GIVEN TEXT:

Archive for the ‘School’ Tag

Monday’s Portrait: Portrait of Time Well Spent

This afternoon I headed up to Sandy for my fourth consecutive summer as an attendee of the Writing and Illustrating for Young Reader’s Conference.  It is an excellent conference, with so many interesting, inspiring, and engaging writers who share their knowledge and experience with ‘pre-published’ writers like myself.  (‘Pre-published’ is a term I picked up this afternoon – as opposed to ‘unpublished’.  Doesn’t it sound nicer?)  However, in spite of all the writing love that goes around, a smallish-largish part of me was dreading attending the conference yet again as one of the ‘pre-published’.  What is my problem that I am STILL working on my revisions?  Why is it taking me so long?

Of course I know the answer to that.  I have four kids, and when it comes down to it my time will always go to them first.  At the beginning of this last school year, my youngest headed off to preschool two mornings a week.  I was so excited to finally have some time alone to write.  But I ended up volunteering at the elementary school both those mornings.  When school ended, and my book was still unfinished, I wondered if I’d made a mistake.  Maybe I should have kept those mornings to myself.

What saved me from the burden of regret was a packet of bright blue cards that my son, Hunter, brought home from his fourth grade class on the last day of school.  Thank you notes from his classmates for all the time I put into teaching them creative writing this year.

Here are some of my favorites (with original writing and punctuation):

You are my Wrighting Hero!  Thank you very much!

I get to be a hero!  Writing to the rescue!

Your the best in the world.  You helped us a lot with our story’s.  Thank you so much.

I’m a huge fan of hyperbole when it applies to me.

You are so greate.  I love riteing and this really helped me.  Thank you!

I’m not sure if I should be concerned about the various spellings for the word ‘writing’, but I was thrilled to know that this little girl loves to write, and that my time spent with the class helped her with the process.

You have been great and I think you made my book turn out good!

I loved this note because the boy who wrote it really did an excellent job with revisions.  I was really proud of the effort he put into his book, and was glad that he saw the difference it made.

You are very pretty and thank you for the advice.

Pure gratification.  I’m pretty and smart?  Yay!

Thank you for taking the time to teach us to write!

I appreciated that this boy acknowledged the time that went into working with the class.  There were so many nights when I stayed up late reading their stories.  But when I read this last note, it was clear to me that all the time I gave them was worth it. 

Thank you for giving me great ideas for my story.  I hope that you liked coming to our class to incourage us to become a life long writer. 

These notes were just what I needed to soothe my frustration at not finishing my novel.  They reassured me that my time away from my own writing was time well spent.  Maybe I’ll carry them with me to the conference tomorrow, to remind me that it is okay to still be sitting among the ‘pre-published’.

Monday’s Portrait: Portrait of Year’s End

The lilacs are blooming, the creek that runs past our house is swelling with a fast-moving swirl of cold mountain run off, and the sounds from the schoolyard are growing more and more exuberant.  Summer is coming.

TASK INSTRUCTIONS: Keep writing the blog post about writing and school life, starting right after its last line.

INFORMATION SHOWN:

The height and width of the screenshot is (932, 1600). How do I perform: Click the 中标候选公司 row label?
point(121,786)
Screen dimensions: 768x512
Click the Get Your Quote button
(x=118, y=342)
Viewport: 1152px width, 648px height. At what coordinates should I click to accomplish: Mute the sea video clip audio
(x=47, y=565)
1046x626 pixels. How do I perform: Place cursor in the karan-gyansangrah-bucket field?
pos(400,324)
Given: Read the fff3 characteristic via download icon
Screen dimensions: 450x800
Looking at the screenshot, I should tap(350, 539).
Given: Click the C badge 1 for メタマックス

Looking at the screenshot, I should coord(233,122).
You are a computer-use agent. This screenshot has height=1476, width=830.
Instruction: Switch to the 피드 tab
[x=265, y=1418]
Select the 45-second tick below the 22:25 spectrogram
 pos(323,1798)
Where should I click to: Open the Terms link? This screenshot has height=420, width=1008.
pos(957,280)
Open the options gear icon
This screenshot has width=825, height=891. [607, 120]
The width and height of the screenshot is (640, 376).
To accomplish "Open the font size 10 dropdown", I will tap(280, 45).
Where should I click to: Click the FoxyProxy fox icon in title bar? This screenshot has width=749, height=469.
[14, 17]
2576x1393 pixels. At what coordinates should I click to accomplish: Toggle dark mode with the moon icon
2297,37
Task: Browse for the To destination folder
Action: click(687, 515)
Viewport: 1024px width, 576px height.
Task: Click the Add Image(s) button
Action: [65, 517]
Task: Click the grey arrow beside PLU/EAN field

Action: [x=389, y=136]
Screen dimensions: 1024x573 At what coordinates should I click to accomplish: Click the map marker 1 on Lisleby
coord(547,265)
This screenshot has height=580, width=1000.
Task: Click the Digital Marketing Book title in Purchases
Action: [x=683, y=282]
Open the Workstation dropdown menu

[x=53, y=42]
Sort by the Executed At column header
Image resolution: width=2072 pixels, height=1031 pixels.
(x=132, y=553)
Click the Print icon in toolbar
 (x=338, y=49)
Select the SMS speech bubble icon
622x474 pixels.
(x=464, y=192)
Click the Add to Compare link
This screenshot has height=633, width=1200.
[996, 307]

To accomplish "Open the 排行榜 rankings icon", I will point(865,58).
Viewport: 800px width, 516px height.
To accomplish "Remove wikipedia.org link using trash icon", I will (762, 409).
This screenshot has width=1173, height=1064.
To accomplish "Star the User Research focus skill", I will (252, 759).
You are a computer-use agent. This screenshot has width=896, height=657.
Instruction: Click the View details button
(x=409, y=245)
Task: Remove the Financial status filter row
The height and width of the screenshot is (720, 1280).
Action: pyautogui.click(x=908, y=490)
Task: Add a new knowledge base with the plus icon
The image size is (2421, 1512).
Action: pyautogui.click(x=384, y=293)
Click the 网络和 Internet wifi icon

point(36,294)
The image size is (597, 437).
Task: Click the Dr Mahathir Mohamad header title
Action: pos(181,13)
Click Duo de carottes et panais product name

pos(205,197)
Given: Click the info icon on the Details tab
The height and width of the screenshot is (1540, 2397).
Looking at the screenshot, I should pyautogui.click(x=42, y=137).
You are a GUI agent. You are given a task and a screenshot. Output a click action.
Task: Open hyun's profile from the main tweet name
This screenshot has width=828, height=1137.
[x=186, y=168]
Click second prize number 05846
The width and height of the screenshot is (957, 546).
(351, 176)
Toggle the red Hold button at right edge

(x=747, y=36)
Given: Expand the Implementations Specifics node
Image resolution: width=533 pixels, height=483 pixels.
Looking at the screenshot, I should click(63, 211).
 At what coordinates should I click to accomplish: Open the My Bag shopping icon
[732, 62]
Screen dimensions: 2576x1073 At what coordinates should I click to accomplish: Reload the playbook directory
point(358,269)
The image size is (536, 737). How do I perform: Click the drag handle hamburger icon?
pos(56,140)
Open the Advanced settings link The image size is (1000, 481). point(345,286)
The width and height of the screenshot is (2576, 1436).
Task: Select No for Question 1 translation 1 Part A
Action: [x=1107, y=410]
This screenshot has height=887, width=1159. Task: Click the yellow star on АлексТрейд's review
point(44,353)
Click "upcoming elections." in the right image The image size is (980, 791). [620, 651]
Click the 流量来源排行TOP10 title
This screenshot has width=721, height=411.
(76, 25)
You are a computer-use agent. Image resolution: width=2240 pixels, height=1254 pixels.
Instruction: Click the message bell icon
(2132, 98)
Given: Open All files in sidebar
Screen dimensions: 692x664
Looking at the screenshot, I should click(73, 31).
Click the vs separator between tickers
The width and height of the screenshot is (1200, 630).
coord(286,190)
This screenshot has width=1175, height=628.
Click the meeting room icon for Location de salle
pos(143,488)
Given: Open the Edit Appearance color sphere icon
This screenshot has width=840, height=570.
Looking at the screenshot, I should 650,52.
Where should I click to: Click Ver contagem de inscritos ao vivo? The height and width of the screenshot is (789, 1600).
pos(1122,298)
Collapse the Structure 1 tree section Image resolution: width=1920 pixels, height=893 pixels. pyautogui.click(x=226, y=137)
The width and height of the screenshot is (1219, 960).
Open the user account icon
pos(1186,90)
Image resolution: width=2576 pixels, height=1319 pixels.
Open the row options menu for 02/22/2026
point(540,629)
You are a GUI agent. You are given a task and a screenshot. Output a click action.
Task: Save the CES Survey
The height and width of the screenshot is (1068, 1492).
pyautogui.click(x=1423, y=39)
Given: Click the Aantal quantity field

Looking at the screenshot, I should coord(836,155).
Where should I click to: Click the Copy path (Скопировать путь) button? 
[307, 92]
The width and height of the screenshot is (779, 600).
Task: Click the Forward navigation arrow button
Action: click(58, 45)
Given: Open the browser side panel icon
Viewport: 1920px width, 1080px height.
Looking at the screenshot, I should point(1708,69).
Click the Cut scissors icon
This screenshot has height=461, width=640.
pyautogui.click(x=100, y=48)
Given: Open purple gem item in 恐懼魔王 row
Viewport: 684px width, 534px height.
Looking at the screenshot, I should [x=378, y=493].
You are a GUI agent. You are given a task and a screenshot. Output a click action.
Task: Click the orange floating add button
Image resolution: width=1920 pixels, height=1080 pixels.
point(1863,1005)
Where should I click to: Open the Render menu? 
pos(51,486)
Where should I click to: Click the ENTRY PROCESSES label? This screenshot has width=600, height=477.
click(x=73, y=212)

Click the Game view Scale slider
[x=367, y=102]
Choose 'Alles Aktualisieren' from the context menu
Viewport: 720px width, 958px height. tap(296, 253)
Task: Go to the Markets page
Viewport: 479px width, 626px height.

RESULT OF THE TASK:
Slowly.  The air is still a little too cool.  The list of to-do’s a little too long.  But we are all taking a deep breath and holding it.  Waiting for school to end and for lazy summer mornings to settle in; afternoons out of doors with popsicles melting in our hands; evenings surrounded by scrub oak, riding through the foothills on our bikes.

But before we say goodbye to the school year, I have to stop and reflect on how much my kids have grown since last August.  The new shoes I bought them don’t fit anymore, the pants have long since worn through at the knee.  My ten year old, especially, has grown to a whole new person – tall, smart, and confident.  He has had a great year.  I’ve saved a letter he wrote to me back in January, for his parent-teacher conference.  I thought it said so much about his year as a fourth grader, and his thoughtfulness.  It gives a sweet savor to the year’s end.

Dear Mom,

School is going great!  I feel like I am improving in math and other subjects.  Even though I am learning so much there are some things I need to improve, like staying on task and working more quickly.

At recess I mostly play tag but on Tuesday it was great to see you at the Book Fair!

Lunch is great too, thanks for making home lunch for me.  It is funny what conversations we have at the lunch table.

I love the times when you come to teach writing!

Love,

Hunter 

Portrait of a Portal

I couldn’t call this “Monday’s Portrait” because Monday is over.  I have four more minutes before Tuesday is gone, too.  So I’ll be brief.  It has been very busy here.  One of my projects has been helping my son’s fourth grade class finish up their creative writing projects.  I gave them each an “Editorial Letter,” this week, poor things.  I tried not to be negative at all.  I just gave them each an idea for changing their stories.  They hate changing their stories.  But I have been trying to emphasize that revising means making changes.

One of the problems I found in many of their stories is that once they got their main characters into a tough situation they didn’t know what to do next.  So they would just hurry and end the story.  For the girls that meant the bad guys suddenly turned good and had a picnic with the protagonists.  For the boys it often involved dead bodies.  Including the protagonists.  This was my all time favorite:

“They all got sucked in a portal and they were never seen again.  The end.”

 I think this is awesome.  I wish I could end all of my books this way.  I even wish I could find this portal and climb into it myself.  I don’t want to be never seen again, even though I think the portal people are living happily ever after, with milk and warm cookies to eat.  I just want to disappear for the rest of the month and reemerge when soccer and baseball and dance and piano recitals and school carnivals and field trips and book fair and all the end-of-the-school-year-hoopla is over.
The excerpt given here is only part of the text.